DOCUMENT EXCERPT:
+++

Friday, March 30, 2012

Paper


53's app, called "Paper", is a stack of Moleskins, a handful of drawing tools and a small array of colors. It isn't for creating finished work or storing a gallery's worth of masterpieces locally on your iPad. The app is for a different kind of work, the sort one does before they really get to work.

If you've ever used a pen you lifted from the hotel you're staying at to jot down an idea on a napkin, this is app is for you. If you've ever grabbed the crayons from the table at the pizza place to entertain yourself by drawing on the back of a kid's menu, this app is right up your alley. The promotional video shows someone using their iPad to jot down items while wandering the city.

If you're the sort of creative person who has their best ideas no matter where they happen to be, check this app out. It's free, and you can try out the features before you buy any of them.

Wednesday, March 21, 2012

iPad (3rd Gen) Review

I've been trying to conjure the right words for the new Apple iPad since I got mine last Friday. There are already a bunch of reviews out there raving about how awesome the screen is, so I'll try to make this review a little different.

+++

Target position records
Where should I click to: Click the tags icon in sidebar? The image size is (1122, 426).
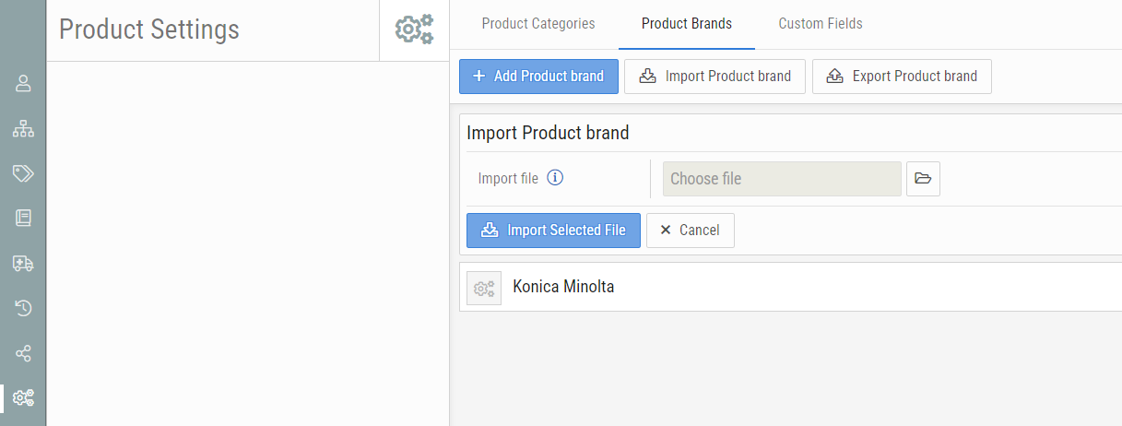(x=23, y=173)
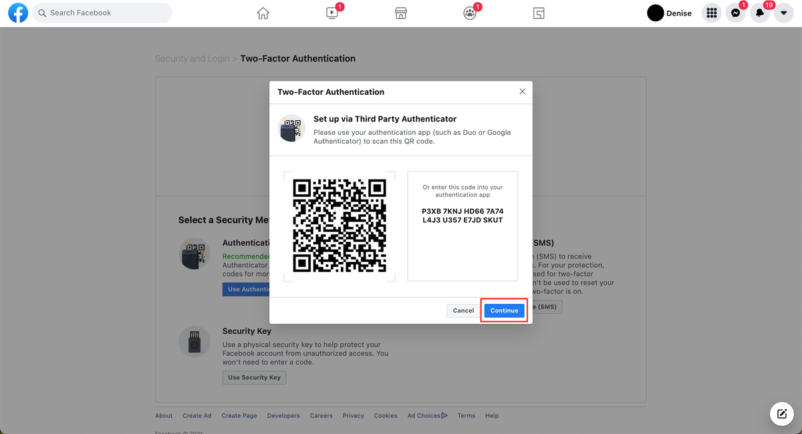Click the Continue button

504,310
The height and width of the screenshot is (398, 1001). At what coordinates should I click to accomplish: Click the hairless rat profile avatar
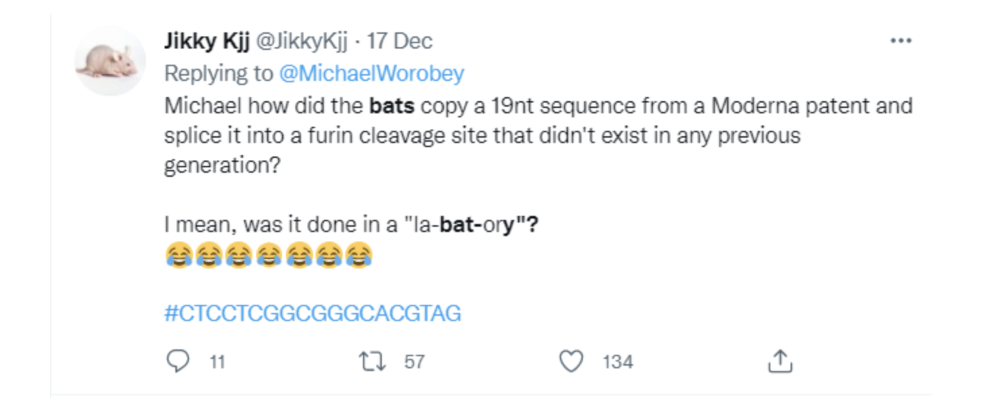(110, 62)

+++

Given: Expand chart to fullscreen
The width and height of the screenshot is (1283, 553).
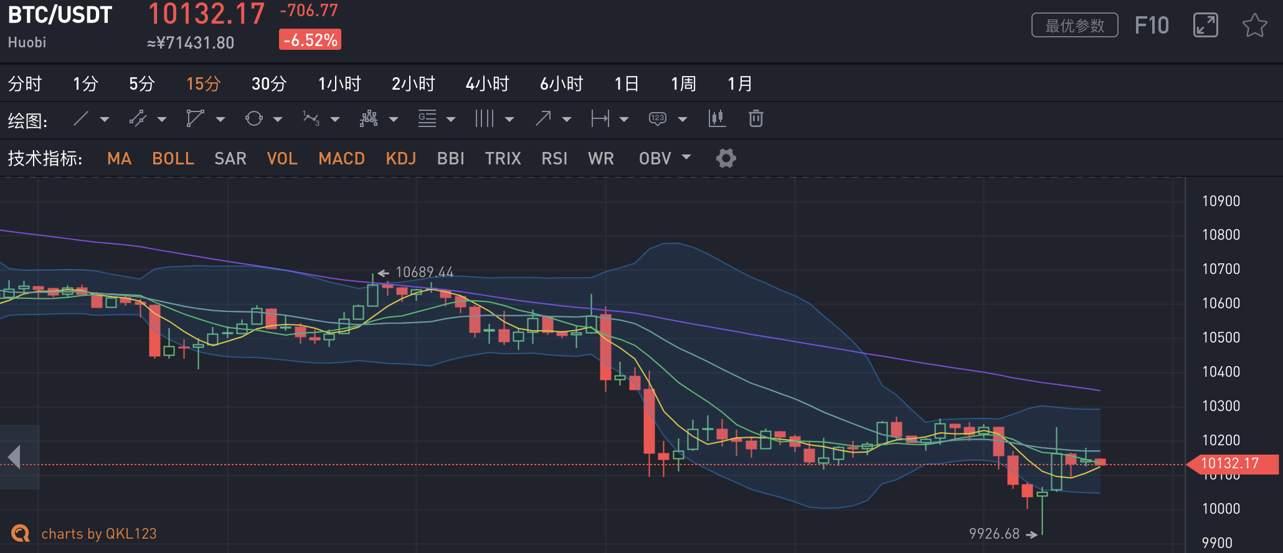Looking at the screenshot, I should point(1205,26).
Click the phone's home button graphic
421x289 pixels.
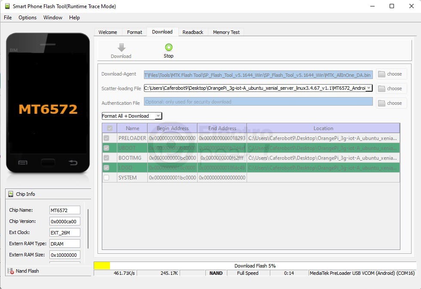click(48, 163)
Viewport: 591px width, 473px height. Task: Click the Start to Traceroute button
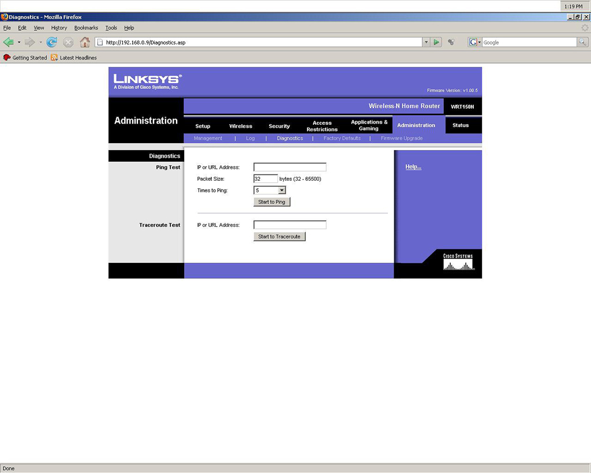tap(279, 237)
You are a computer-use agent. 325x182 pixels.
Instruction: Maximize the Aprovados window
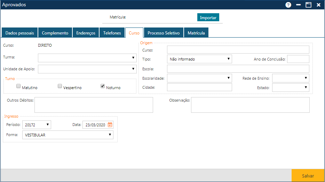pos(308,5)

+++

YOUR TASKS:
**1)** Answer these questions about the blog posts on the Paper app and the iPad, one answer per line, marked to match.
(a) What is the app made by 53 called?
(b) What does the Paper app cost?
(c) On what day did the writer get the new iPad?
**2)** Pick up the blog's iPad review where it stops and continue writing it.

ANSWERS TO THE EXERCISES:
**1)**
(a) Paper
(b) It is free.
(c) Last Friday

**2)**
I think it's a worrying trend that Apple's iPad 1, only two years old, can't run all the iLife apps. If you own an iPad 1, and you feel like you're the victim of planned obsolescence, you aren't alone. Feeling like you have to upgrade only two years later to get full functionality, and access to apps and features, is pretty discouraging.

Worried about being a future victim of planned obsolescence or artificial scarcity? The new iPad (3rd Generation) will probably have better longevity because it will runs all the iLife apps at release, and has the new retina display. It very well could be a device with a 3-5+ year lifespan like an iPod or a MacBook.

As a tool and content consumption device, the new iPad has some features that the iPad 1 doesn't.

iBooks

I use this application all the time to read full color PDFs that have hundreds of pages. The original iPad was sluggy and displayed each page at a lower resolution that the document was probably scanned in at. Reading such documents on the new iPad is a joy and the performance far exceeds that of the iPad.

If I did print or design professionally and wanted to have something to show samples to clients, the new iPad would be a must have tool. The full color pages of my PDF format books look as good as the real thing, sometimes better depending on the light conditions. Page turns aren't instant, but quick enough that it doesn't test my not-so-considerable patience.

Pages, Numbers, & Keynote

I didn't think I would find the retina display that useful when using business or text generation apps. I was wrong. Using these apps with the new iPad is like going from an old CRT monitor to an Apple Cinema Display. When you have to stare at a screen for hours editing or generating text, there is something to be said about the display and how it affects your stamina.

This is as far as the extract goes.